The Elephant and the Rider

Our minds are divided, like a rider on an elephant:

  • The ‘Rider’ is our conscious reasoning—the stream of words and images of which we are fully aware. It is not an automatic process. It can sometimes feel like work, and can falter under cognitive load.
  • The ‘Elephant’ is the other 99 percent of mental processes—emotion, intuition etc. These processes occur automatically and unconsciously, and govern most of our behaviour.

Example: Consensual cannibalism

In 2001, Armin Meiwes posted an ad online saying he was: “Looking for a well-built 21-to-30-year-old to be slaughtered and then consumed.” A guy named Bernd Brandes responded.

One evening, Brandes and Meiwes met up.

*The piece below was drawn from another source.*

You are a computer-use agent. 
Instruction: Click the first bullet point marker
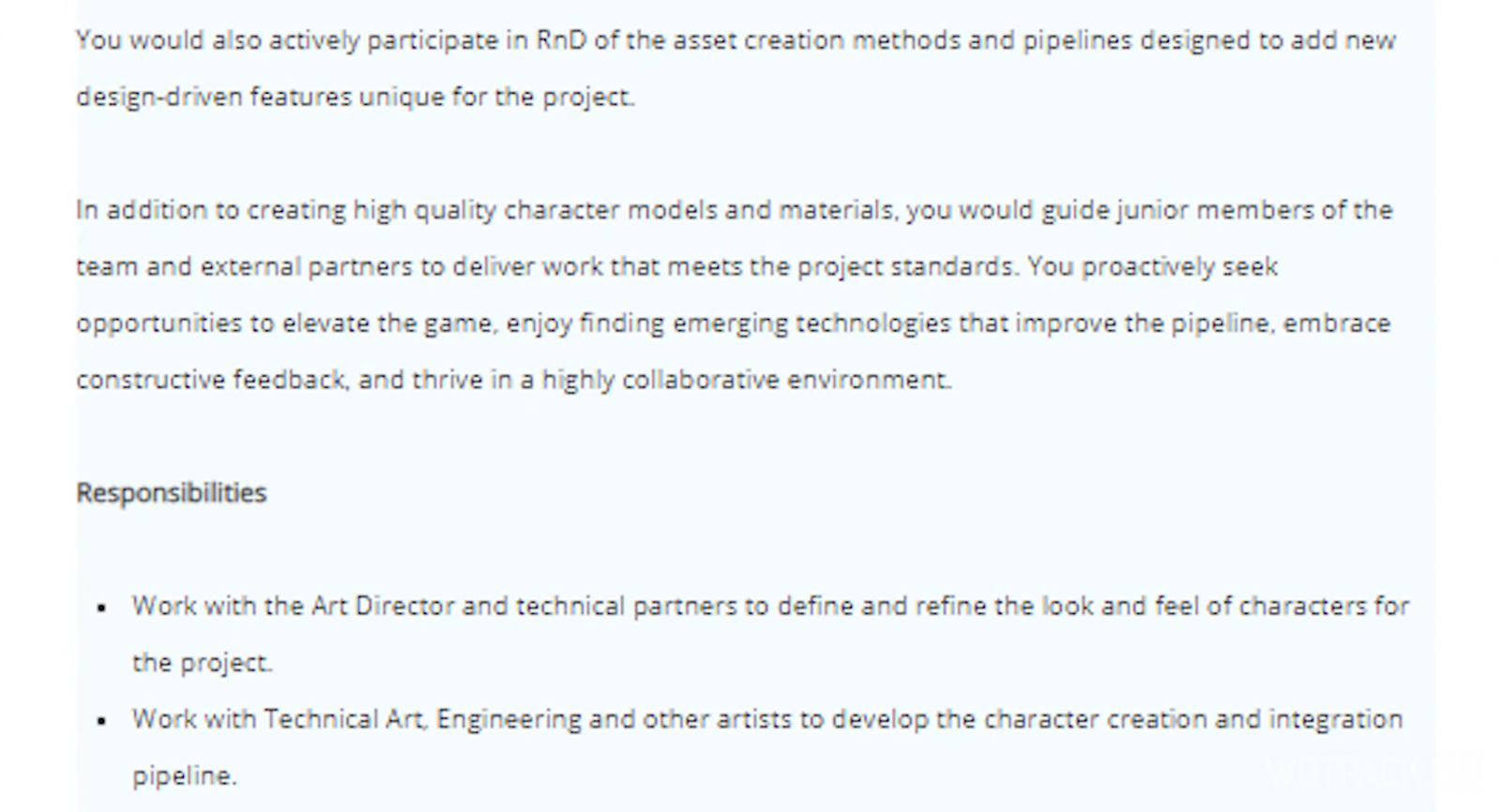pos(102,609)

Brandes took some sleeping pills and alcohol before Meiwes cut off Brandes’s penis and cooked it with some wine and garlic. Brandes took a bite of it and then went off to the bathtub to bleed to death. Meiwes stored Brandes’s flesh in his freezer and ate it gradually over the coming months. The two had made a video beforehand to prove that Brandes fully consented to everything.

This example is likely to leave you morally dumbfounded. Would you be willing to live in the house where this happened? Or would the ‘irrational’ feelings of stain, pollution and disgust hold you back?

Meiwes and Brandes caused no harm to anyone in a direct, material or utilitarian way. But Haidt argues they violated some bedrock moral principles, such as the idea that human life is valuable and that the human body is more than just a slab of meat.

Reasoning is designed to persuade others, not to seek truth

Not only is the Elephant bigger and stronger than the Rider, it’s also older. Humans only evolved the capacity for language and reasoning in the last million years.

When reasoning evolved, it didn’t take over most of our decision-making. Instead, it provides post-hoc justifications to help us pursue socially strategic goals, such as protecting our reputation or convincing others to support us in a dispute. If I think you did something wrong and want the community to punish you for it, I have to use reasoning to get the community on my side. I can’t just say I didn’t like what you were doing.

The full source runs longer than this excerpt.